Shaken by the dark sky and icy winds, most students rushed home after classes Friday afternoon. Behind the Memorial Union, though, a brave bunch huddled on the Terrace for a spectacular show by a vertical dance troupe. This was not just another funky jazz ensemble that Madisonians have come to enjoy.

The performers were even braver than the shivering audience—they had just arrived from Ankara, Turkey. Despite the drastic change in temperature, Bandaloop—an aerial spectacle consisting of six incredibly talented, gravity-defying dancers—managed to put on quite a show.

Founder Amelia Rudolph began to construct the group and its act more than 20 years ago when her interests in competitive rock climbing and modern dance merged into one. After holding auditions at various universities and gathering up the best performers, Bandaloop began with acts that took place on the edges of cliffs and across mountaintops. It was only in later years that they began to hold acts in big cities and urban settings.
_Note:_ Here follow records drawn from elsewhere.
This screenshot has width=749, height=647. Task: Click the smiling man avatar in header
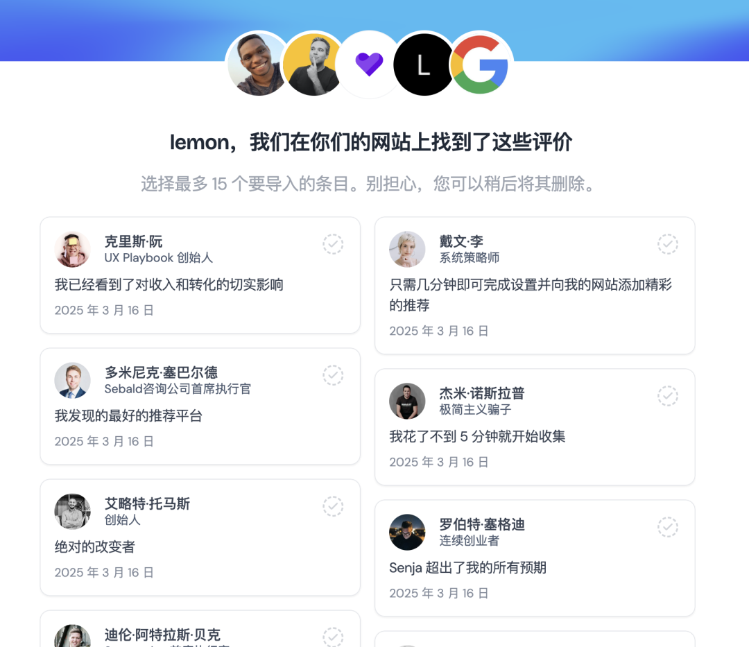click(259, 64)
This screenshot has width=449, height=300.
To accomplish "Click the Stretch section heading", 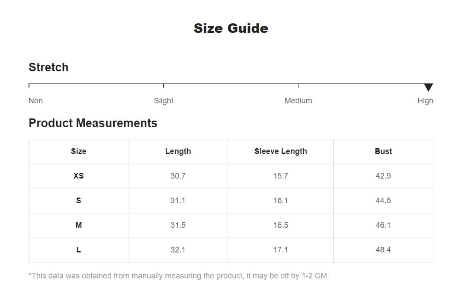I will point(48,67).
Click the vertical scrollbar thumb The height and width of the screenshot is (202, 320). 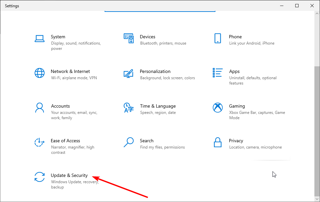(317, 131)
Performing on the side of the Union’s newly-renovated west wing, the group started off with flips, jumps and swinging. Later on, they switched it up with two of their performers carrying out a jazzy swing act. Keep in mind, this was all happening at a 90-degree angle while leaping over one another and twirling in midair.
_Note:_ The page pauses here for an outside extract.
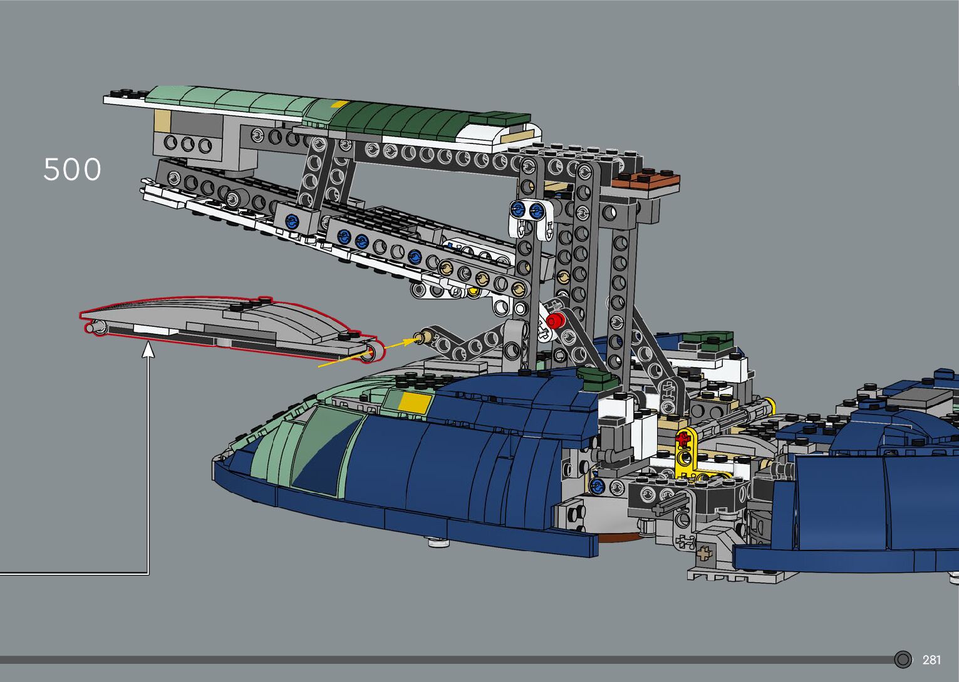
Task: Click the tan cross axle hole at bottom
Action: 705,553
They also managed to include a poetic element in their act. As one of the performers sat on a chair—once again, remember that this all took place on the side of the building, at a 90-degree angle—he spit honest words about his personal life, the way society views him and the way he views society’s vision of him.

Finally, the group finished up with a strong yet graceful set involving all six performers. Using a Spiderman-like technique, they were able to scale the walls in order to reach one another and then use force to propel each other in various directions. Although their movements were quick and chaotic, their choreography and synchronization illustrated grace.

The audience produced many “oohs” and “aahs” throughout the performance, as would be expected from an act comparable to a dance recital on the moon. And what is a show on the Terrace without fun, family-friendly humor? As the dancers prepared to belay themselves down the wall, a man in the audience shouted, “Look out!” I thought it was hilarious, and apparently, so did the rest of the audience because the joke prompted many well-deserved laughs.

The act was surreal and artistically unnatural. A little girl in the crowd explained the performance best to her mother when she said, “It was very pretty.”